Most new posters generally start off their posts by saying; but it wasn't that bad for me or my experience wasn't as awful as x,y or z's.

Some on here have been emotionally abused and/or physically abused. Some are not sure what category (there doesn’t have to be any) they fall into.

NONE of that matters. What matters is how 'YOU' felt growing how 'YOU' feel now and a chance to talk about how and why those childhood experiences and/or current parental contact has left you feeling damaged falling apart from the inside out and stumbling around trying to find your sense of self-worth".

Your Dad seems like the bystander in the overall dysfunction; a man who acted out of self preservation and want of a quiet life. He failed you also by not protecting you from his wife at the time. People from dysfunctional families end up playing roles.

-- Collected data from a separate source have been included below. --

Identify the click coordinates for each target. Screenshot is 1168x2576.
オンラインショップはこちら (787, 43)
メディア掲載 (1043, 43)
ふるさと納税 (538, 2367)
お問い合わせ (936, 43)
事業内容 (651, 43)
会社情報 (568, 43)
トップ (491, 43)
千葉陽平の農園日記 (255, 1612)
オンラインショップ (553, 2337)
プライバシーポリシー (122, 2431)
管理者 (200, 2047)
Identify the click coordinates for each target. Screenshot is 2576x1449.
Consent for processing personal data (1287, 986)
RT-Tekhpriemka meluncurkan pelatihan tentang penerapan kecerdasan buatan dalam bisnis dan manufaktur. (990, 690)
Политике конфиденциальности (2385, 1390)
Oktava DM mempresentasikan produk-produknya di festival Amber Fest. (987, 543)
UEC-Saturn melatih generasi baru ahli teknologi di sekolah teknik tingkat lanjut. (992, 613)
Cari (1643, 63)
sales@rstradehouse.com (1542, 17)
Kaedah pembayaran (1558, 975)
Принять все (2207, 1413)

Re counselling BACP are good and do not charge the earth. (NHS counselling certainly has its place but the waiting lists can be long and you may only receive a limited number of sessions).

IncogKNEEto Fri 02-Nov-12 18:40:20

bigmouth this isn't impacting on my reconciliation with dh, as he understands that this is separate, and between me and my Mum. He will support me no matter what I decide to do.

I did talk to my Mum during our separation, but I now realise that was misguided. It did just give her the opportunity to tear dh (and my Dad) to shreds, and made me feel even worse about the situation. She did tell me that she prefers me when I'm not with him, but I think that's because she likes me to need her, I just wanted yo be able to confide in my Mum and get some support, I just feel taken advantage of though sad

Pooka Fri 02-Nov-12 18:42:31

Another saying sorry but I think your expectations and responses were unreasonable (on the face of it).

I'm not reading toxicity in her emails. The cancellation of the do was the result of you firstly saying that you were going to have to choose (the implication being that your family, including dgc, would not not be coming if he wasn't welcome), and then saying that you'd discussed the emails and your dh feels the same way about her as she does about him. I can understand why she'd maybe think "to hell with it, it's not worth the angst" about the birthday thing.

stifnstav Fri 02-Nov-12 18:43:44

Wow, you were really quite rude. I take it you were happy with her support during the separation?